Además del que empleaban en comer, les sobraba gran cantidad de tiempo para jugar y se divertían a lo grande organizando carreras y saltos de todo tipo dentro y fuera del agua.

         Así trascurría su vida alegremente y de entre todos estos delfines os voy a contar la vida de uno de ellos, uno de los más jóvenes, al que le llamaban “Abrebotellas” porque tenía la manía de quitarles el tapón a todas las botellas que se encontraba. Unas veces era a las que encontraba en el fondo del mar y otras veces a las botellas que flotaban a merced de las olas, siempre tenía el capricho de quitarles el tapón para ver su contenido. 

         Ya en una ocasión se pegó un buen susto, porque al quitar el tapón, le salió un líquido con burbujas que le tuvo mareado durante dos días. La verdad es que había abierto nada menos que una botella de champán y cogió una buena borrachera sin saber que le pasaba. Mas le hubiera valido  haber cogido una merluza de las de comer en vez de las de beber. ¿Cogéis el chiste? 

         Nuestro amigo “Abrebotellas” siempre fue muy feliz hasta que una vez, en un barco que pasaba, se fijó en una cosa muy brillante que había en el barco y que relumbraba con mil destellos. 

         Se trataba de una campana de plata que el capitán usaba para dar las órdenes a sus marineros. Si tocaba una vez era para ir a la derecha, si dos veces era para ir a la izquierda, si tres veces era para comer, si cuatro veces para acostarse, si cinco veces era para levantarse y así sucesivamente. 

         El caso es que la campana estaba muy limpia y brillante y el sol se reflejaba en ella, produciendo unos destellos que fascinaron a nuestro delfín. Preguntó a sus padres y le dijeron que aquello era de plata y era lo que mas brillaba en el mundo. 

         A partir de entonces le entró una fastidiosa manía.  QUERÍA SER UN DELFIN DE PLATA. 

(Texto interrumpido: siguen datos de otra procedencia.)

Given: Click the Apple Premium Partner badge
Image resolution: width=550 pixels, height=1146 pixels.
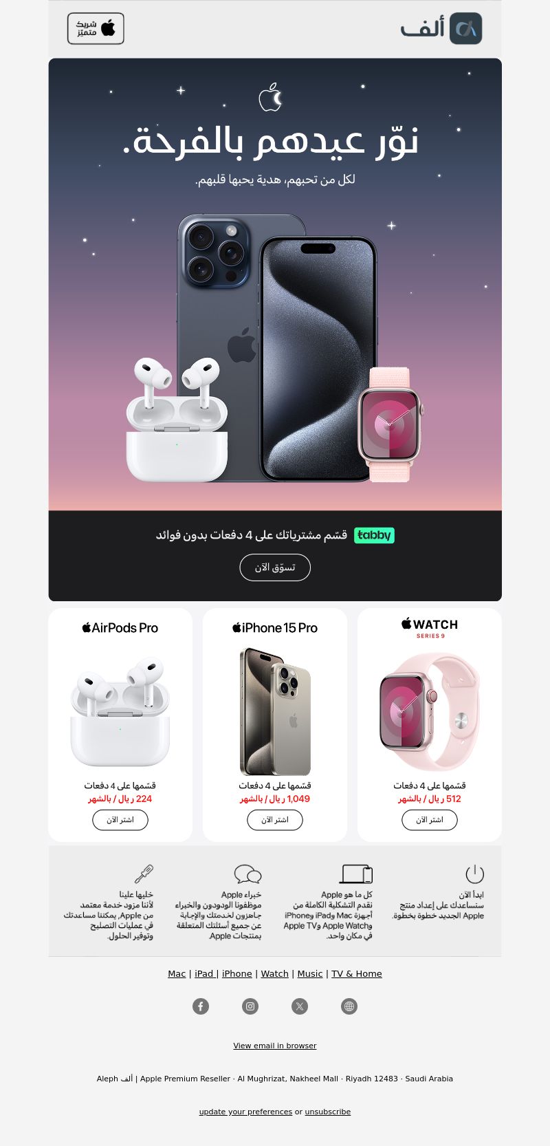Looking at the screenshot, I should coord(96,28).
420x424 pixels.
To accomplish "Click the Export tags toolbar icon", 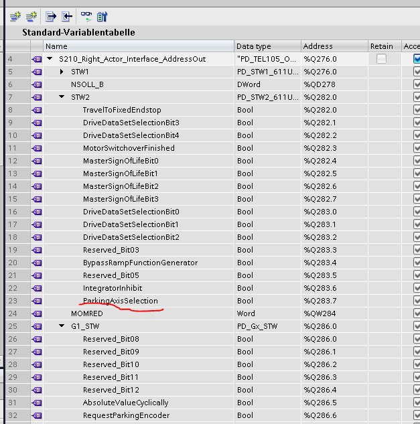I will tap(51, 16).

         Comprenderéis que sus padres intentaron convencerle de que eso era una manía muy tonta que tendría que olvidar porque eso es imposible, pero “Abrebotellas” era muy cabezota y continuando con su manía, restregaba su cuerpo a todas horas con todas las cosas que encontraba, para que su piel cogiera brillo como la plata. 

         Tanto y tanto se restregaba, que de tanto frotarse se fué desgastando y haciéndose más pequeño cada día, hasta que llegó un momento que se hizo tan pequeñín que apenas le veían ya sus familiares. 

         Además, fue perdiendo fuerza y velocidad y llegó un momento en que casi no podía nadar. Estaba a punto de morir, cuando tuvo la suerte de que pasó por allí un mago y al preguntarle que le pasaba, se dio cuenta de que la única forma de hacerle feliz, era la de convertirle en un delfín de plata y así lo hizo; le tocó con su varita mágica y por fín el pequeño “Abrebotellas” consiguió su deseo: se convirtió en un delfín de plata. 

         Era precioso y tan brillante que el sol se reflejaba en él como si fuera una estrella dentro del mar. Además, como era de plata no tenía necesidad de comer y los peces se le acercaban sin temor, con lo que pudo hacerse amigo de gran cantidad de ellos y aprendió muchas cosas que antes no sabía, como por ejemplo que los peces nacen de huevecillos, en vez de nacer como los delfines de la barriguita de sus mamás. 

         Claro que todas las ventajas tienen también sus inconvenientes, pues al ser de plata ya no pudo nadar nada de nada y se fue hundiendo hasta el fondo del mar. 

         Y no creáis que acabó aquí el cuento, pues el final fue que un día, estando yo bañándome en la playa de Villajoyosa,  ví en el fondo una cosa muy brillante, muy brillante, así que me bajé buceando y encontré al delfín de plata. 

         Ahora le tengo en la vitrina del salón y  además de hacer muy bonito, gracias a su forma me sirve también para abrir las botellas.

         Y  colorín, colorado, ahora sí que el cuento se ha acabado.